I worked on instructions for next week's class, incorporating a few variations into a sample.

For an instant gratification fix, I made a pair of earrings and a pendant.

If I'm not careful, I may soon be panic-stricken, as I'm nearing the end of my current knitting project, and although I have socks galore and gloves on the needles, I haven't decided on The Next Big One, which is starting to make me uncomfortable.

My almost-finished sweater is snugger than ideal (you'd think that constantly accumulating incentive to drop a few pounds would actually have some positive effect, wouldn't you? You'd be wrong. I'm not proud of that) but otherwise is turning out well.

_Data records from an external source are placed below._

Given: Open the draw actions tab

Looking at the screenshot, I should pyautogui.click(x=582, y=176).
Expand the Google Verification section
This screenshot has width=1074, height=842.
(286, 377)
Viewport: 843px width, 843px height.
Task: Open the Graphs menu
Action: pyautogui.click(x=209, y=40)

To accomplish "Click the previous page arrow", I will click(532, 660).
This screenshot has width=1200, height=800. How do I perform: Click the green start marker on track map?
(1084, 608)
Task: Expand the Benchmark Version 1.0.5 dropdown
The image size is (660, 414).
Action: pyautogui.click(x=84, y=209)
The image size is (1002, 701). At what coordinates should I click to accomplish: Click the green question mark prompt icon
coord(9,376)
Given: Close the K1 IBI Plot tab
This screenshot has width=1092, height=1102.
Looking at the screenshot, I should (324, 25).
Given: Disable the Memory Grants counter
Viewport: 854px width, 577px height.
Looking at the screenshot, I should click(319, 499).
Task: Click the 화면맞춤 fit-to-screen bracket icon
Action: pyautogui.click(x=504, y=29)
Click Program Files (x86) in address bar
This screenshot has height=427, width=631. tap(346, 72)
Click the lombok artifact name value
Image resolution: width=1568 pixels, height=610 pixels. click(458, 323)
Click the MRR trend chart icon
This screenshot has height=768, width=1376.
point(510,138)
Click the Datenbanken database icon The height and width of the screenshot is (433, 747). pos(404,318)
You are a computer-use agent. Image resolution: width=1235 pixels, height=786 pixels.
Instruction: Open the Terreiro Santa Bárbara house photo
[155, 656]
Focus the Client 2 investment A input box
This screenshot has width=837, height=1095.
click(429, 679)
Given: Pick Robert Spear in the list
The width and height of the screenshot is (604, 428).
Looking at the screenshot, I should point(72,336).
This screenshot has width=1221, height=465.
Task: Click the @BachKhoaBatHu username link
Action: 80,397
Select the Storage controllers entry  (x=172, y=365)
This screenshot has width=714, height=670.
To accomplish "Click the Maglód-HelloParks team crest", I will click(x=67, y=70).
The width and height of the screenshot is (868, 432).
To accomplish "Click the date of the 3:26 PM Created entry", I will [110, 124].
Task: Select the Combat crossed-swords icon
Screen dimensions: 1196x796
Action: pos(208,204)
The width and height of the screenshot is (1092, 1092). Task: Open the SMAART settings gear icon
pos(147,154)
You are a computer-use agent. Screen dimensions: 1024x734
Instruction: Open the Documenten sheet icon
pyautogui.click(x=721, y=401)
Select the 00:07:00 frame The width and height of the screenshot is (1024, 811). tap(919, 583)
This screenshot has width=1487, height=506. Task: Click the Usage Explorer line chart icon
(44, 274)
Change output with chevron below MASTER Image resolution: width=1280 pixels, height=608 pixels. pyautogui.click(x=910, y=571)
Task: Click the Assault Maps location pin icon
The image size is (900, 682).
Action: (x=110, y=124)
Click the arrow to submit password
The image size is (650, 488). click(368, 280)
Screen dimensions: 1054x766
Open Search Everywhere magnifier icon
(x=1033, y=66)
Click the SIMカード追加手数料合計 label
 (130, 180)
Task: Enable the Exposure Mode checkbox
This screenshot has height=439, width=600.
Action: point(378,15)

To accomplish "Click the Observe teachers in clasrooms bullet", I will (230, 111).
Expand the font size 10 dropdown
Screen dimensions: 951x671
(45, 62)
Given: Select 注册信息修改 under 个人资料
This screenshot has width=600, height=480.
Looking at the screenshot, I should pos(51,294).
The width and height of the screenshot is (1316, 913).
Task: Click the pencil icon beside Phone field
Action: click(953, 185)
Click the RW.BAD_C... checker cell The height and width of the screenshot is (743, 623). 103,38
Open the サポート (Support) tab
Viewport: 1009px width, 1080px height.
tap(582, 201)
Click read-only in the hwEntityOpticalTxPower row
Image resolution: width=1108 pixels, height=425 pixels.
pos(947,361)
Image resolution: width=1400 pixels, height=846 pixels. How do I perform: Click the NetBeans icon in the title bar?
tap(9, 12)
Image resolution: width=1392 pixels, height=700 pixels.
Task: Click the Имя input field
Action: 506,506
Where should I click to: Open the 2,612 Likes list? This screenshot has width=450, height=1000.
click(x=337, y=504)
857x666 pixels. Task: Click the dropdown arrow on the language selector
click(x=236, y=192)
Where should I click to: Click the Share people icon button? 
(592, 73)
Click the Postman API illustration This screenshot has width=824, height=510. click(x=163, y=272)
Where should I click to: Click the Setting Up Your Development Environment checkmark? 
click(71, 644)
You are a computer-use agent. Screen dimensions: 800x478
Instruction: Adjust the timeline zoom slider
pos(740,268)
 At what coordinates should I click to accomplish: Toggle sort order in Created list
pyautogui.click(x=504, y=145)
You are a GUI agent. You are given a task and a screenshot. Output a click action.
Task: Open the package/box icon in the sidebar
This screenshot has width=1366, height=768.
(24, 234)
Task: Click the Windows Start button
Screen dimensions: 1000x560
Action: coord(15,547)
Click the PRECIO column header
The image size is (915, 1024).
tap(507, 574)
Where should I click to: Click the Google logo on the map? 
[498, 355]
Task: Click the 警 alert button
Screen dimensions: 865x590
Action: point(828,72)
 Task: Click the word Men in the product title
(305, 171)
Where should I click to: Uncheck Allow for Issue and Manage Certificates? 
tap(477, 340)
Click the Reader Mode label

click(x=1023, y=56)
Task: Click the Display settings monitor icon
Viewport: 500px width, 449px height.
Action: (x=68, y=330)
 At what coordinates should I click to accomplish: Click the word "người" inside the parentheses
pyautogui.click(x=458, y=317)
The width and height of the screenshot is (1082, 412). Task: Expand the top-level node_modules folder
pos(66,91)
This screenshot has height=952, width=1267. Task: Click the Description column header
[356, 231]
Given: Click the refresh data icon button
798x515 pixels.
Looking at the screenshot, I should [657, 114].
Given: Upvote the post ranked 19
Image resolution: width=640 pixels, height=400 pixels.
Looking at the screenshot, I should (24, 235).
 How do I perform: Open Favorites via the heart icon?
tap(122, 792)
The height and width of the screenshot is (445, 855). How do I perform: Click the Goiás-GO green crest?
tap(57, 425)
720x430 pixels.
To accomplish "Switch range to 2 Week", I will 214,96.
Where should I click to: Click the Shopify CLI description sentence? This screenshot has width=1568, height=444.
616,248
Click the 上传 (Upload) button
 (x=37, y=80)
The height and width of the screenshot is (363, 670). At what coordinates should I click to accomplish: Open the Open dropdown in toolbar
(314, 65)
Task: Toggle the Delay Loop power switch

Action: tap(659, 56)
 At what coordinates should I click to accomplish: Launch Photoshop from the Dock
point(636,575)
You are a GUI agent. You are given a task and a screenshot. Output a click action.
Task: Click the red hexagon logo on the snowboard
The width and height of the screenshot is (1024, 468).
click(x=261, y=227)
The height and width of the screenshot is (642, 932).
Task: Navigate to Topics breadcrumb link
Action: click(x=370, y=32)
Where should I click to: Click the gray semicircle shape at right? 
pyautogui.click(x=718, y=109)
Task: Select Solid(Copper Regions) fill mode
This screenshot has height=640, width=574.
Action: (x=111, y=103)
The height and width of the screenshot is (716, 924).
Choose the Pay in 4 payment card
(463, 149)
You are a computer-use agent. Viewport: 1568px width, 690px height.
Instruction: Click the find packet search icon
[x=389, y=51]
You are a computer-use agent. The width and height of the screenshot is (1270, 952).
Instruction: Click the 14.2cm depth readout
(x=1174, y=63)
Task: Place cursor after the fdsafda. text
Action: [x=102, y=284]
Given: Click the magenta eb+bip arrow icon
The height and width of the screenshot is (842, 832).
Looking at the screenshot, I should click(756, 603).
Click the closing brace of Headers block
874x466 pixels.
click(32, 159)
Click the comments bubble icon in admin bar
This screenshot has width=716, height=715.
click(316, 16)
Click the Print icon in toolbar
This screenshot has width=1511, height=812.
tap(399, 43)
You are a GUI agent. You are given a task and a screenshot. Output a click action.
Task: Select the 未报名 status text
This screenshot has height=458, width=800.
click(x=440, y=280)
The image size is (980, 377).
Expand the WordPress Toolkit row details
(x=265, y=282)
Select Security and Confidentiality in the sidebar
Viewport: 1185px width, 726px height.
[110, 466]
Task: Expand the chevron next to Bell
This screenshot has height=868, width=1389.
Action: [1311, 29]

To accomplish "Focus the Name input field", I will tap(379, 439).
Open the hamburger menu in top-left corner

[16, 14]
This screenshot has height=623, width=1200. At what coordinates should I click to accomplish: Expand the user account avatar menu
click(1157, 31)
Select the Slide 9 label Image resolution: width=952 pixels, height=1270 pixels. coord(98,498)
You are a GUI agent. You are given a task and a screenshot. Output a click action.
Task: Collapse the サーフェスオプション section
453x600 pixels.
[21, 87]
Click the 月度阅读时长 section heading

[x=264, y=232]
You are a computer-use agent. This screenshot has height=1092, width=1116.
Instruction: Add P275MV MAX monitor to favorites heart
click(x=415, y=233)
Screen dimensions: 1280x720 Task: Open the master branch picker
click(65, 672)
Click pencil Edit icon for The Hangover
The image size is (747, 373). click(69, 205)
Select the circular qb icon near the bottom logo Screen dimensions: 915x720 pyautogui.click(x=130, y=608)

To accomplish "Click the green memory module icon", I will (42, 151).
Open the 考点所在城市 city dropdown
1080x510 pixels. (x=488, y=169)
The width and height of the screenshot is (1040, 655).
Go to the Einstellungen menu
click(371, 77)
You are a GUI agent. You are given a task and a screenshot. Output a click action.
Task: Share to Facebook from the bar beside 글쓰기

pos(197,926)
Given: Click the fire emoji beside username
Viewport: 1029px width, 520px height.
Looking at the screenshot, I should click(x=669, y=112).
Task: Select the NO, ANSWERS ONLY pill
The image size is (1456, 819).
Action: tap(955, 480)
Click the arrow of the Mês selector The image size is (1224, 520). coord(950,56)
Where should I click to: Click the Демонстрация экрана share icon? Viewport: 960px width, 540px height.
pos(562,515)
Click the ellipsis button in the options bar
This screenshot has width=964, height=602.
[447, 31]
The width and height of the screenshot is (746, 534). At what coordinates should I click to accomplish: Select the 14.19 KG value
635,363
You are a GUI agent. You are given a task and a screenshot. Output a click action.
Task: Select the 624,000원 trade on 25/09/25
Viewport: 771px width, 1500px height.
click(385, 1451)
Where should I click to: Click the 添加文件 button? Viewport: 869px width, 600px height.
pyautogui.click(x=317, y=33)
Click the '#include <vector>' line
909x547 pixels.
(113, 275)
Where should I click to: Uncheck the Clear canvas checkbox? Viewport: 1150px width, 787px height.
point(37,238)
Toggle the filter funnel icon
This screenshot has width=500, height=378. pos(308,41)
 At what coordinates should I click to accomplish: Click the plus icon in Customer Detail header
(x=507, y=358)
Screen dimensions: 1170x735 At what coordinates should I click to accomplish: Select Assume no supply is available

Except for the itchy sleeves.

After all my agonizing about the pretty yarn that's too itchy (and oh yes, the wrong gauge) for the front of the sweater, I managed to ignore the fact that it's in some stripes on the sleeves. So the Itch Factor mandates a layer of clothing to protect my skin from The Itch which makes the Snug Factor more pressing and less happy.

Perhaps I'll plan better next time.

It could happen.

Actually, I do have a plan for a Next One, my erstwhile very carefully planned Out of Australia project, the one I was going to knit on the flight home from vacation. I'm just not sure I want to.

I do have a stalled sweater in fine-gauge handspun merino that won't itch and won't be snug that's starting to make me a little edgy because I really like it and would like to wear it but it's been there in that pile in that state for a year or so, although once I get past the irksome bits (shaping edges and sewing things together), it'll be smooth sailing: miles of stocking stitch at six and a half stitches to the inch which isn't as bad as it sounds, at least, not quite.

Potential panic averted.

Tuesday, February 1, 2011

Fear of Snow Day


So we don't actually yet have the worst weather day in all of history, but we're afraid we might, so its snow day all over the place. I don't mind having to stay in and bead and knit at all!
We've had freezing rain since last night, not a downpour by any standard, but enough to turn my laziness as a gardener (I tend to leave fall clearing until the spring when you have to do it again) into a visual delight.

I'm using this bonus not-work time to finish projects
and work on instructions for my class next week.
Yesterday I found a recipe for potato soup which is sounding more and more like a good idea.